The Day Risk Died
I’m getting pretty giddy down in my Mediterranean winter lair and you probably know why. The last time the VIX was venturing below its 13 mark was in June of 2007, after which it never looked back, until today! We’ve been through some rather turbulent times since and despite the fact that none of the root causes of the soon ensuing market crash got fixed (quite on the contrary) volatility suffered a sudden coronary today and was unceremoniously buried below the NYSE. Farewell – unlike this silly planking fad you shall be missed…
Okay, let’s get serious – I have no idea what caused that sudden drop to the 12.45 mark today but I like it. Because cheap vega means cheap premiums and those may become mighty useful, no matter which way the tape swings next week. Now if we only had a sign on the price front – something to give us an opportunity to get positioned…

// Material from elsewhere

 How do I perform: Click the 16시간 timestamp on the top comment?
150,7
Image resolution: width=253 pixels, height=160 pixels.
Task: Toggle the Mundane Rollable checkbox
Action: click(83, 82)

Well here you go, champ – how about a bonafide inside day on the E-Mini? Yes, I know it’s a three day weekend but that doesn’t mean you can’t get positioned as early as Monday night. Now let’s see what this means from a volatility perspective. IF we continue higher and you are getting calls then the punishment you would incur from lower volatility should be relatively contained. After all, another 25% drop from here would get us to a VIX of 9 – quite a different beast then dropping 50% from 23.23 in a matter of 14 trading days (with 70% of that drop in three days).
If we trigger a short on Monday night or on Tuesday and we continue lower then vega should start working in our favor. Even if you are long calls and volatility goes up your premiums should increase, assuming of course price remains level. I hope this is clear – if not I suggest you post pertinent questions in the comment section. We enjoy the company of several resident senior steel rats who are happy to point you in the right direction.
A word to the wise – despite the low VIX reading I implore you to remain open minded and not jump to any conclusions. Case in point – the SPX/VIX ratio which actually is running sky high right now. Yesterday it was dropping ahead of today’s little early morning correction, so what this may mean is that we’ll see continuation higher. If we get a long trigger next week then that’s what we’ll take – always remember, price is our final denominator. Our charts are only clues that help us the possibilities of what price may do next.
Someone asked me ‘so, how about the NZD/USD, Mole?’ Well, unfortunately I missed that fast drop earlier and was kicking myself. However, turns out we are sitting on quite a juicy setup here. Look at the 25-day SMA touch – very nice, plus there’s a daily NLSL and we’re still above (as I’m writing this). Now, we are below the triangle but there’s now an inside day which may complete intact today. And the triggers are below the NLSL and above the triangle, which would either mean continuation lower or a fake breach which probably would be followed up by a push higher. I definitely like this one and so should you.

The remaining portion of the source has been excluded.